Go Back

Quick Tomato Orzo Soup

This simple and comforting tomato orzo soup comes together in just minutes, making it a healthy option for busy weeknights or casual gatherings.
Prep Time 10 minutes
Cook Time 15 minutes
Total Time 25 minutes
Servings: 4 servings
Course: Appetizer, Soup
Cuisine: American, Vegetarian
Calories: 250

Ingredients
  

Main Ingredients
  • 1 cup orzo pasta
  • 4 cups vegetable broth Substitute with chicken broth for a non-vegetarian option.
  • 1 can (14 oz) diced tomatoes Include juice in the recipe.
  • 1 onion, chopped
  • 2 cloves garlic, minced
  • 1 tsp dried basil
  • 1 tsp dried oregano
  • to taste Salt and pepper
  • 2 tbsp olive oil
  • to garnish Fresh basil

Method
 

Cooking
  1. In a large pot, heat olive oil over medium heat.
  2. Add chopped onion and sauté until soft, about 5 minutes.
  3. Stir in minced garlic and cook for an additional minute.
  4. Add diced tomatoes (with juice), vegetable broth, dried basil, oregano, salt, and pepper.
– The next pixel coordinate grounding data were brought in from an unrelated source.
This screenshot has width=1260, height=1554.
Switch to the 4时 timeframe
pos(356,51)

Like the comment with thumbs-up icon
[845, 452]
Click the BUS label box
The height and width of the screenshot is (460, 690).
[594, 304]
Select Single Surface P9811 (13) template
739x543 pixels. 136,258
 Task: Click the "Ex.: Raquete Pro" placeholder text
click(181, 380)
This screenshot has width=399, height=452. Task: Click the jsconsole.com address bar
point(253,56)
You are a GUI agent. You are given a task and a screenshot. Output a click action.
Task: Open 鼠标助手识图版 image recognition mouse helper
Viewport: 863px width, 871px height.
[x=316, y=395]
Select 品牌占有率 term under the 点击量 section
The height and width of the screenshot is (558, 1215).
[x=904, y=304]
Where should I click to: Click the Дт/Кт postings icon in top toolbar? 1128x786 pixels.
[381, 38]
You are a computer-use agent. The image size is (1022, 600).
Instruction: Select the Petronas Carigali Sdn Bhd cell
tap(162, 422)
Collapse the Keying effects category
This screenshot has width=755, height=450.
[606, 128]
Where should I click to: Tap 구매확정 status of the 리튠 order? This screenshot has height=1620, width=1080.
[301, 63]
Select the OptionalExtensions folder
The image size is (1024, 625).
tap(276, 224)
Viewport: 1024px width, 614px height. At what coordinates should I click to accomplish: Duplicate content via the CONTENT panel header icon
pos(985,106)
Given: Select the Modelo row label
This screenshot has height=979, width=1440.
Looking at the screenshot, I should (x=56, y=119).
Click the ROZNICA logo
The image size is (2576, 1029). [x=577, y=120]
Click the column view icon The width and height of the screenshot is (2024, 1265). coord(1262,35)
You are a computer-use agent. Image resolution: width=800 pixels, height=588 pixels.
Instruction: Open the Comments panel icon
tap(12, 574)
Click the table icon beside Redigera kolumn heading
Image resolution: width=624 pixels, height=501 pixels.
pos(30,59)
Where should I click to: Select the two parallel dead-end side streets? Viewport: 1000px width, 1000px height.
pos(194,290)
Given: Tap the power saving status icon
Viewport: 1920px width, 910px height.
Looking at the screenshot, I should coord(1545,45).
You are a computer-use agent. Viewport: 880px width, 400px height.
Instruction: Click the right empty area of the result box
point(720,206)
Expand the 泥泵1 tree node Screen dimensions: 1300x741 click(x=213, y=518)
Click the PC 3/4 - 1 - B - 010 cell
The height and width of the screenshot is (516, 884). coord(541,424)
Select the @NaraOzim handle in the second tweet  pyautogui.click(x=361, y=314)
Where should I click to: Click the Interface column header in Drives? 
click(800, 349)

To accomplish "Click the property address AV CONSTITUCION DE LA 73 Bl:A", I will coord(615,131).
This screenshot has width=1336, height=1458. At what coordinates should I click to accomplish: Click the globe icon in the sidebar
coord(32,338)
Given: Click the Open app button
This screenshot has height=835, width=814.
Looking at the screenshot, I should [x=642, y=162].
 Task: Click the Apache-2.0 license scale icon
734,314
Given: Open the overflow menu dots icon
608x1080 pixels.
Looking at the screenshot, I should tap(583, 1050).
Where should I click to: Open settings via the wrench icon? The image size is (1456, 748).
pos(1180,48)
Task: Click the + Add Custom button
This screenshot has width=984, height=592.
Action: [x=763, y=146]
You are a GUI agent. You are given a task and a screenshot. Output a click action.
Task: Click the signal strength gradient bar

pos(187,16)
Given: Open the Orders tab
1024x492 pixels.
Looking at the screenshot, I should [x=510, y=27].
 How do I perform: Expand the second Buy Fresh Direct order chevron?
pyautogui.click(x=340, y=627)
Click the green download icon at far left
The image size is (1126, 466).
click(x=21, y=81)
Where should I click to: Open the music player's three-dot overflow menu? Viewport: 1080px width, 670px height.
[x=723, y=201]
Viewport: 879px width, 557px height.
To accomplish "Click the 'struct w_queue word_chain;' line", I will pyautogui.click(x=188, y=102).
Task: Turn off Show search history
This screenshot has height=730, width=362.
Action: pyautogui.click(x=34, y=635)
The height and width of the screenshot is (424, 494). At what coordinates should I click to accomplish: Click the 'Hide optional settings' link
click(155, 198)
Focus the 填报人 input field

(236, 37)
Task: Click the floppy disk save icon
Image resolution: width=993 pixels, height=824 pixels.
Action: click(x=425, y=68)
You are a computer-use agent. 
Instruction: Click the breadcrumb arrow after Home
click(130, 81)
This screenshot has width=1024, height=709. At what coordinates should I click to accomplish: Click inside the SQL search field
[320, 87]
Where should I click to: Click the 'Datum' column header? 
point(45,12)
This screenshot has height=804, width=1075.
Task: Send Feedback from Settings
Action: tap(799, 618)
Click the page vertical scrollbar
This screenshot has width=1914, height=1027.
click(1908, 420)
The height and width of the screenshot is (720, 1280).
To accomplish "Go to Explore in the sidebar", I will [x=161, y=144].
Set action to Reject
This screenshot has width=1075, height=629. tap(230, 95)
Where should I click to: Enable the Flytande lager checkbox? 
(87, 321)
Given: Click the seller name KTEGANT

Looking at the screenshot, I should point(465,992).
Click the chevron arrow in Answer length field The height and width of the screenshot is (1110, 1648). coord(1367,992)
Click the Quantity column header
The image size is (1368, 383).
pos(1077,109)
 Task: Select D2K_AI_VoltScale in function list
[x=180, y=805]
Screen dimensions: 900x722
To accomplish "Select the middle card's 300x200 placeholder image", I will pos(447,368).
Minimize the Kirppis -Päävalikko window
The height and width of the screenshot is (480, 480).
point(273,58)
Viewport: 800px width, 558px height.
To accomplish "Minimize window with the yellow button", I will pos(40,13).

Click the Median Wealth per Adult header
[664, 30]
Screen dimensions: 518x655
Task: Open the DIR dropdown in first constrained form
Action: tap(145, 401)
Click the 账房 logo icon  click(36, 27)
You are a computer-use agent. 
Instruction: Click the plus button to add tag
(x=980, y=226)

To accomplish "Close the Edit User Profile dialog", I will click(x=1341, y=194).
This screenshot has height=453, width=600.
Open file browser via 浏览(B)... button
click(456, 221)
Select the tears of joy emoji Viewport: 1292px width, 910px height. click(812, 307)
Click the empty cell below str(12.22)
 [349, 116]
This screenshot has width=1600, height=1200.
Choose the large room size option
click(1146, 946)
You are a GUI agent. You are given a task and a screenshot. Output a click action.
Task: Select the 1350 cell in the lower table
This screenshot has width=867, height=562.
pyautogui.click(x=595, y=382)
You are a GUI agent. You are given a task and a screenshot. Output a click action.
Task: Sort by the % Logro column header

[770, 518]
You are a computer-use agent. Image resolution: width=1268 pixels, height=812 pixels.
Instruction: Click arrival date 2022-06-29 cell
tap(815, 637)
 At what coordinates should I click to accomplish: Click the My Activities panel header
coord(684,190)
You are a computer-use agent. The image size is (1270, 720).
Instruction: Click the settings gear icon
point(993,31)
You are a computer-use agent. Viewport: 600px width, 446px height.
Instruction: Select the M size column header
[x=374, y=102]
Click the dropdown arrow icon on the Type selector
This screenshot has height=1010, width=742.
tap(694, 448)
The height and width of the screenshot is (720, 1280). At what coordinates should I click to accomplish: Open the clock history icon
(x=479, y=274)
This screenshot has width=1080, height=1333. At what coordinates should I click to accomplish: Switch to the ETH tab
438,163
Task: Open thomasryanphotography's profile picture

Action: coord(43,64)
Bring to a boil.
  5. Stir in the orzo and reduce heat to a simmer.
  6. Cook until the orzo is tender, about 8-10 minutes.
  7. Serve hot, garnished with fresh basil.

Notes

For creamy soup, add a splash of heavy cream or sour cream before serving. Adjust seasoning to your taste; consider adding thyme or red pepper flakes. For extra vegetables, add spinach, kale, or carrots. Leftovers can be stored in an airtight container for 3-4 days or frozen for up to 3 months.